Sportyvna hazeta () was Ukraine’s influential sports newspaper and official sports newspaper of the Soviet Government of Ukraine published several (3) days per week in Kyiv in 1934–1992. Following dissolution of the Soviet Union, the newspaper lost its government support and slowly phased out.

It appeared in 1931 in Kharkiv as a Russian language newspaper Gotov k trudu i oboronye, yet its official date of establishment is considered as 1 June 1934 soon after capital of Ukraine was moved to Kyiv from Kharkiv. Since the relocation the newspaper changed to Ukrainian language and changed to Hotovyi do pratsi ta(i) oborony. In 1938 it switched its name again to Radyanskyi sport.

During the World War II in 1940–1949 it was not published.

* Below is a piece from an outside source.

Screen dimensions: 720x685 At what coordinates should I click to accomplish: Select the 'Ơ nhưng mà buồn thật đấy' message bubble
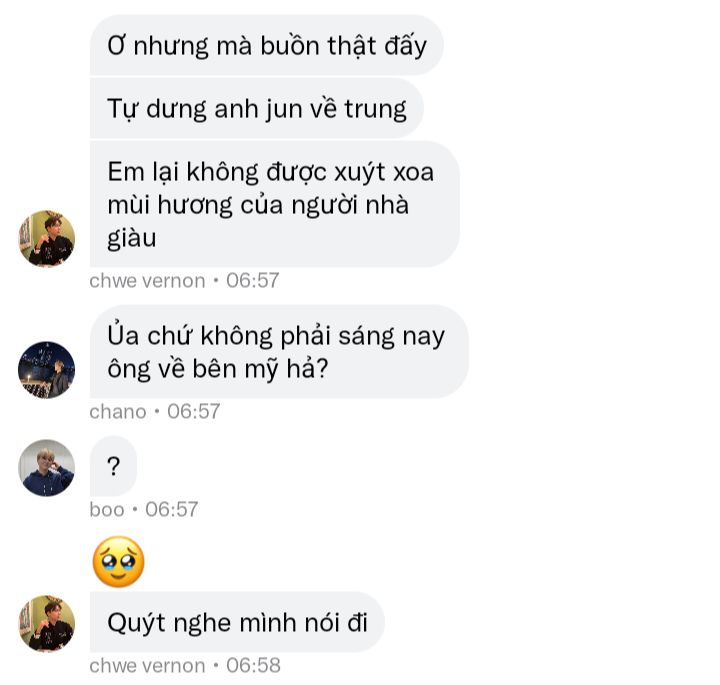266,45
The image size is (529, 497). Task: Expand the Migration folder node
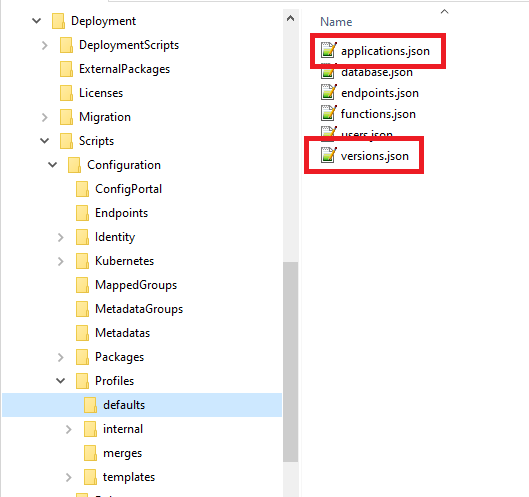pos(45,117)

In October 1949 it was revived as Radyanskyi sport. In April 1965, the newspaper changed its name again to Sportyvna hazeta. At the time of dissolution of the Soviet Union it had some 600,000 subscribers. After 1992 Sportyvna hazeta lost its government support and had difficulties with financing which led to its partial closure starting in late 1999.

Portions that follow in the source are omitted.